Recovery From The Water

. Pull the person aboard, preferably from the side (i.e. well away from the propeller).  A looped rope is the best method as the person can slip this over their shoulders.

. Don’t jump into the water yourself, unless the person is unconscious, or unable to help, and only as a last resort when there are enough people left on the boat to ensure that you will be able to get out.  Even then, only one person should enter the water wearing a buoyancy aid and secured to a rope held by another crew member.

. Everyone engaged in the rescue should wear a lifejacket.

. After recovery, remove wet clothing, keep the person warm and supply a hot drink – if there are any signs of injury call for medical help.  For emergency medical assistance dial 999.

Weil’s Disease (Leptospirosis)

Waterborne diseases, including Weil’s disease, are extremely rare, but it’s sensible to take a few precautions. If you’ve got any cuts or scratches, keep them covered. If you fall in, take a shower and treat cuts with antiseptic and a sterile dressing. Wash wet clothing before you wear it again. If you develop flu-like symptoms within two weeks, see your doctor and mention that you fell in the water. Not all doctors will know to look for signs of Weil’s disease, so do suggest it as a possibility.

Floatation Rafts

The Flotation rafts provided are for emergency use only and provide a means of survival until a rescue can be effected in the event of you being forced to abandon the boat whilst underway. They should not be used for any other purpose.


The Coastguard service is responsible for the coordination of search and rescue on the lochs- it is not a breakdown and recovery service. Every call to the coast guard is classed as an emergency situation and a report for very incident involving the coastguard is reported to the Maritime and Coastguard Agency.
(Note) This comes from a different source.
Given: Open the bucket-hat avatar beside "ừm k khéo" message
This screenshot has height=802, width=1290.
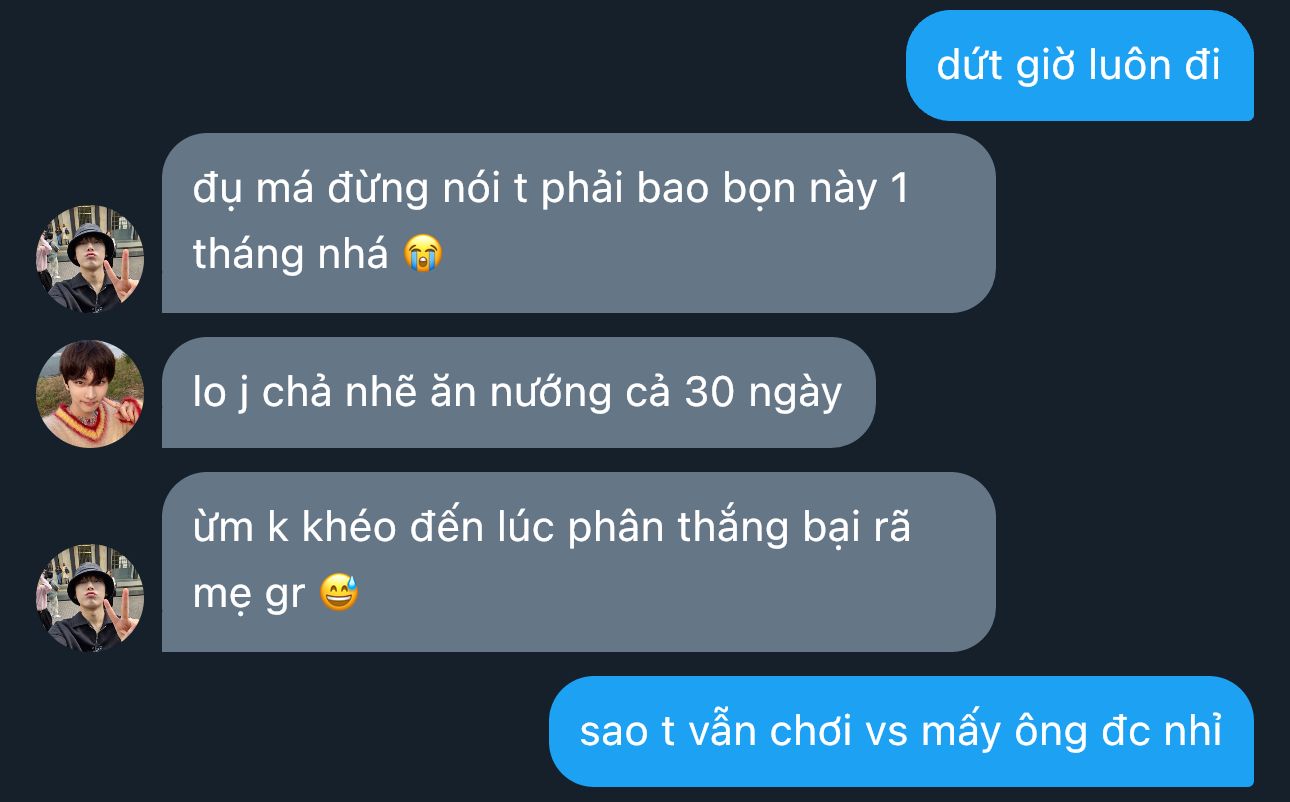Looking at the screenshot, I should point(90,598).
We consider an emergency situation to be when people’s lives are in potential danger. Although serious we do not class a grounding incident as an emergency situation, only if the boat has been holed and there is a real danger of the vessel sinking would it be acceptable to call the coastguard. Therefore in the event of running aground you must contact the boatyard immediately so that we are made aware of the situation.